Drawing by Judith Wolfe

D. C. Calvert

A PINT OF PAIN



    Jana had already removed most of her clothes. “Your turn-this isn't fair.”

    “Are you sure about this?”
    She took a frustrating amount of time to reply. I breathed almost ten cycles in the interim.
    “Why are you asking me that?”
    This was not the answer I was looking for; like all others of my generation that possessed no faith in anything that could not be seen, felt, tasted, or copulated, I wanted and needed confirmation-and from her directly and explicitly; God could have appeared before me with a burning covenant of permission and I would have still turned to Jana for verification, and God could have queued up for all I cared. The fathers and mothers of previous generations could not have prepared me for anything like this, as their time had passed like no other generation before. Modern sexuality had long since reared its unsightly androgynous head with little to no concern for the nuclear family. As a nuclear family did not appear to be in my future at the time, I felt reasonably safe from this beast.
    I met Jana at Murphy's, by far the most popular ex-pat hotspot in Munich (perhaps even the most frequented in all of Deutscherland), where some of the staff didn't even speak German, and all of this within a city packed with foreigners-mostly from Turkey, Ireland, England, and South Africa. Once inside, you were no longer in Germany.
    I was sitting at a back table writing some projects for Mr. Bradley-and furiously working on a proper hangover. Mr. Bradley was a displaced American entrepreneur cum self-help guru, and I never let him know that I wrote everything for him in a pub. I think the irony would have been lost on him. He also was unaware that I had another job at the same time, programming for a nameless corporation far too large to be of any interest.
    Jana was sitting with two other women, an obviously effeminate man, made obvious by the way he held his cigarette and swooshing gesticulations, and some older gent that screamingly American with his fanny-pack. They were playing a drinking game that shows up in pubs around the world, where one person says the name of an actor or famous character, and the next person must come up with the same, but the first name must begin with the same letter as the last name in the previous response. Elvis Presley to Paul Simon to Steve Martin to Michael Caine and so on. One of the women (her name was Alex) called out Julia Roberts and the effeminate man was too drunk to think of anything.
    I had nothing better to do than dive in. “Roger Rabbit.”
    The gossamer male (David, I found out later) looked at me. “What did you say?”
    “Roger Rabbit. Not a sexy or brilliant answer, but it fits. Unless you are ruling out cartoon characters, which would require an answer like Roger Moore, but I think Rabbit was a better actor-certainly better than Julia Roberts. Besides, don't you get extra points for a coming up with a name with the same first and last name letters?”
    Before I knew it, I was at their table, saving David from almost certain loss. The blonde kept smiling at me, and I kept on drinking. After a few rounds, I became increasingly unable to come with a workable answer at my turn, which required even more punitive drinking.
    The fanny-packer shot me a smug look. “Can't think of a follow-up to Tom Cruise, huh?”
    “I'm bloody pissed, if you haven't noticed. Give me a second.”
    He puffed up and said, “What the hell are you pissed about?”
    Years and years of practice were all that held my temper in check. “Pissed. Drunk. Get it? We also spell differently over here, so read up. And quit trying to hide your accent. You're northern Mississippi, through and through.”
    Jana finished off a shot of something orange-red. “How do you know so much?”

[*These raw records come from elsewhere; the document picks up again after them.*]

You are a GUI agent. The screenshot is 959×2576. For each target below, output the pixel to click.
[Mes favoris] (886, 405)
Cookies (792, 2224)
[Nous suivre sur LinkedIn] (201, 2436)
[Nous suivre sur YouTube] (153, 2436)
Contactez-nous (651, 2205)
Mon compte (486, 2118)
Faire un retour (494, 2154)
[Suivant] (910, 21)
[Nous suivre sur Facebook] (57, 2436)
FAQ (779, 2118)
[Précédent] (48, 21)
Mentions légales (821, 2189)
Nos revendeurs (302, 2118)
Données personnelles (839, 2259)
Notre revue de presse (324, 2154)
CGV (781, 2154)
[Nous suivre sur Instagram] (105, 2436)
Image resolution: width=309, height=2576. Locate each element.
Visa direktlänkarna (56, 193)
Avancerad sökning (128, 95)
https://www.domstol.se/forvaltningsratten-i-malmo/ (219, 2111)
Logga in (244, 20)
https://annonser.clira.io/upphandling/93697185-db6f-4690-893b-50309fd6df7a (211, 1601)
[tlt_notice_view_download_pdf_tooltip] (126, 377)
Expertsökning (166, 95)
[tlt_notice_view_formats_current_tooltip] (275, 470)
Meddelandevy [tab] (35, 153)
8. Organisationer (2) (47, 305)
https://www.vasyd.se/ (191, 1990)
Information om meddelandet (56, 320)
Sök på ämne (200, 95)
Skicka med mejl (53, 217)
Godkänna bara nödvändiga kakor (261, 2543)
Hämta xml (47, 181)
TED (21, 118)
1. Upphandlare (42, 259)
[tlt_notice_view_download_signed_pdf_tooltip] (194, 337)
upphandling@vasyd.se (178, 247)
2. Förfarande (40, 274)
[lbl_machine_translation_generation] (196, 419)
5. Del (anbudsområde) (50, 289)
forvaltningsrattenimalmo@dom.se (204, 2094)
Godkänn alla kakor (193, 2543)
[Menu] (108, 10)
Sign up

    By the time we arrived at my flat, Jana had a face confused with, and by, alcohol and bemused titillation. Her eyes drooped under the weight of a colossal amount of liquor, as if they alone carried the burden of being drunk, her sobriety attacked on several fronts by a wide variety of distilleries, wineries, and breweries. My own eyes had trekked a similar forest of intoxication. It had been a very long night for both of us, and this would become one of the longest nights of my life, although not the longest, as its effects would last well beyond our hangovers-at least for me, as I found her psychologically impenetrable for the most part, which effectively disqualifies me from speaking for her.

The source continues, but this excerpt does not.